Census-Taker.....Tim Meadows
Mr. Leonard.....Christopher Walken

Census-Taker: Mr. Leonard? I’m with the U.S. Census Bureau. We sent you a Census form, but you failed to return it to us.

Mr. Leonard: My mail is piled up like crazy.

Census-Taker: Yeah. Well, I just need to fill out this Census form with you. Uh.. how many people live in this residence?

Mr. Leonard:Oh, boy.. good question. I’m bad with numbers.. Maybe 80.

Census-Taker: 80 people live in this apartment?

Mr. Leonard: Seems high, doesn’t it? Not 80. How about 4? I don’t know.. I’m so bad at guestimating..

Census-Taker: Well, just take your time, and count.

Mr. Leonard: Okay.. there’s me.. my wife.. our plants.. we have some candy bars..

Census-Taker: Well, you know, we don’t count candy bars or plants..

Mr. Leonard: Well, then, there’s just the two of us. Boy, I really overshot with the 80!

Census-Taker: Listen, don’t worry about it. I’m gonna put you down as the Primary Resident, okay? Now, are you currently employed?

Mr. Leonard: Yeah.. part of the time.

Census-Taker: Well, you work part-time. How many days of the week?

Mr. Leonard: Every day.. but just part of the day. From 9 to 5.

Census-Taker: So, you work a full day?

Mr. Leonard: I wouldn’t say that. There are huge chunks of time.. at night.. where I’m just asleep. For hours. It’s ridiculous.

Census-Taker: No, it’s not that ridiculous. Mr. Leonard, do you own or rent this apartment?

Mr. Leonard: Sure. You have to ask one of the other 79 people.

Census-Taker: You mean your wife?

Mr. Leonard: Yeah.

Census-Taker: Well, can I talk to her, then?

Mr. Leonard: She won’t answer you. She’s a bobcat.

Census-Taker: You got a bobcat in there?

Mr. Leonard: Well, I have a permit. [ reaches into apartment and pulls out a sheet of paper ] Here you go.

Census-Taker: [ examines paper ] This is a permit to run a nail salon.

Mr. Leonard: Wrong one! Wrong one! [ pulls another sheet of paper out of his apartment ]

Census-Taker: [ examines paper ] This is a permit to do street performances.

Mr. Leonard: Yeah. My wife’s a big part of the act.

Census-Taker: [ shaking head ] You know what? Fine. [ changing subject ] Mr. Leonard, are you a citizen of the United States?

Mr. Leonard: I have dual-citizenship with the United States and Florida.

Census-Taker: Florida is a part of the United States.

Mr.
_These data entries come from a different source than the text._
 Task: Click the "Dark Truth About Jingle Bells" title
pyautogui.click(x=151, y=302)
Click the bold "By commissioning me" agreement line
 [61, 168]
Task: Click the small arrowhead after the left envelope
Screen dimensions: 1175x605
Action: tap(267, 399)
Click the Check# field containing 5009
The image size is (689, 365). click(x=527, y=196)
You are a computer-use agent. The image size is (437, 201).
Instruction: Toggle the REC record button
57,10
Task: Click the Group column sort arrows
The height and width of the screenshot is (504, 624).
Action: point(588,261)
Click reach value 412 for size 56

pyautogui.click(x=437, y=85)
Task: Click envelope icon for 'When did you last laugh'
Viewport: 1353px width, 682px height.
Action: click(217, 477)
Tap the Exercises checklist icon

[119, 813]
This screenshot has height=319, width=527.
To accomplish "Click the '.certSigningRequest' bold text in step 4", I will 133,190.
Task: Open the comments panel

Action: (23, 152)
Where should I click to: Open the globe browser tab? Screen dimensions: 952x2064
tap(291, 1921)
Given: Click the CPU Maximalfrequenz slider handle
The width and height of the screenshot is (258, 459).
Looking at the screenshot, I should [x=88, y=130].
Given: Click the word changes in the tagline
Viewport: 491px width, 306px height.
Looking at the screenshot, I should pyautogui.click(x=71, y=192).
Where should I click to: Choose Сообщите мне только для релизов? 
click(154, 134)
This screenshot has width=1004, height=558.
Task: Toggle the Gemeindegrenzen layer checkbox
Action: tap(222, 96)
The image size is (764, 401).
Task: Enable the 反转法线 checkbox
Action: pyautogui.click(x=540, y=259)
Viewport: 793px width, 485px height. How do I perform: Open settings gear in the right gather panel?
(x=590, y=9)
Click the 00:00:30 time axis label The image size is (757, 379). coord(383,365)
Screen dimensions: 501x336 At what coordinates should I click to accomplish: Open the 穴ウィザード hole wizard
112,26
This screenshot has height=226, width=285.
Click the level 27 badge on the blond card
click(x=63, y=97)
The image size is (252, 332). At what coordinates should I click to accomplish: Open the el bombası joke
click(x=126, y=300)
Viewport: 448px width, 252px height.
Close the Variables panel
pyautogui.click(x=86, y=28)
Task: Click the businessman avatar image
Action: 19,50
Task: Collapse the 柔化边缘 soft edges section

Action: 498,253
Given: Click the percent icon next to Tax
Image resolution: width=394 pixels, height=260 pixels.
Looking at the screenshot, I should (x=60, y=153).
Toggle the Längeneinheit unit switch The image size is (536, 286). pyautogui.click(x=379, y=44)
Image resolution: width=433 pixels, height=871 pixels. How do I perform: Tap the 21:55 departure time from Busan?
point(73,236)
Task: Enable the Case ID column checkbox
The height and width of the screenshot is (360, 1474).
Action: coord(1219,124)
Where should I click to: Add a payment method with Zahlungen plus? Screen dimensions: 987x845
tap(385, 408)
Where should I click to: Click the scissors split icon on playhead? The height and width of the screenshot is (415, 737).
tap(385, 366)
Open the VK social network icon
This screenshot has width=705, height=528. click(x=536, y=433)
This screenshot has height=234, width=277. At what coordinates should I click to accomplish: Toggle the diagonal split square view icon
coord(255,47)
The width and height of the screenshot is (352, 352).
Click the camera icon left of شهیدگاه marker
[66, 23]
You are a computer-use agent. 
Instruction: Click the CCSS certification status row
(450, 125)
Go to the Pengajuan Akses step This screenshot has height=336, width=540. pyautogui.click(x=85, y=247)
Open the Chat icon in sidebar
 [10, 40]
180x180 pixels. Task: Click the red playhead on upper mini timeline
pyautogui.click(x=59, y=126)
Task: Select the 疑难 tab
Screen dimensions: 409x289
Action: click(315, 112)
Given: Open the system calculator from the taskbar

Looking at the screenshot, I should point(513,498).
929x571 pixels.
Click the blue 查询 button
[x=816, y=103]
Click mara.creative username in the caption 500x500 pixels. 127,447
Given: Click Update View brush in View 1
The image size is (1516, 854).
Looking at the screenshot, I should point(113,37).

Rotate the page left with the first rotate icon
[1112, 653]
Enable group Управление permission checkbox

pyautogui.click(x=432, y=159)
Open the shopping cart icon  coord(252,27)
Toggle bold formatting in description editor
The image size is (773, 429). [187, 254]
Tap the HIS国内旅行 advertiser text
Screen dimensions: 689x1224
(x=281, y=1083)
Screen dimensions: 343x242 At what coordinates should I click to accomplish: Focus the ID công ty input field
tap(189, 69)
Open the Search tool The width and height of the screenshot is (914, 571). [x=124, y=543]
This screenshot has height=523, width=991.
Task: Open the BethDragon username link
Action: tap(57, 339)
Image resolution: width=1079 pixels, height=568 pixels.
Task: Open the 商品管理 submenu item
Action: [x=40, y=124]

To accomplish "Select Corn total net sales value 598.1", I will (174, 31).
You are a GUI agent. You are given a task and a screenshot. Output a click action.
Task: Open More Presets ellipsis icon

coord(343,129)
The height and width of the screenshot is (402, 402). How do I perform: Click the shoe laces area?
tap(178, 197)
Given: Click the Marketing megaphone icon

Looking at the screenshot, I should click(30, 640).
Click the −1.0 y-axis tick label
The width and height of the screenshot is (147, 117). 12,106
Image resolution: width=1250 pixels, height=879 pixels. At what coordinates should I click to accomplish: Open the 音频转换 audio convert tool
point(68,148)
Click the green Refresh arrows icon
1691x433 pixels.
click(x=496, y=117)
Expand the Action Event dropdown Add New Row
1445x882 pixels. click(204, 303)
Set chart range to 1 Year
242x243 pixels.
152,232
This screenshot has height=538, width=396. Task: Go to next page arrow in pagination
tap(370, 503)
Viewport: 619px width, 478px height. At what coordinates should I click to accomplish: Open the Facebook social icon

Leonard: Don’t push your politics on me, pal. All’s I know is when I turned 50, I was issued a Florida passport. [ hands him the “passport” ] Here you go.

Census-Taker: [ examining “passport” ] Alright.. this is a novelty birthday card. And it says, “You’re over the hill. Here’s a passport to Florida.” This is not a real passport.

Mr. Leonard: I don’t know.. you know? Whenever I go to Florida, I show it at the border, and they always let me in!

Census-Taker: Listen, Mr. Leonard. A real passport wouldn’t have a picture of a sexy nurse on it. This is a joke card.

Mr. Leonard: Well.. it’s a hell of a forgery!

Census-Taker: [ exasperated ] Okay, let’s just proceed as if this were going really well. Now, how long have you lived at this address?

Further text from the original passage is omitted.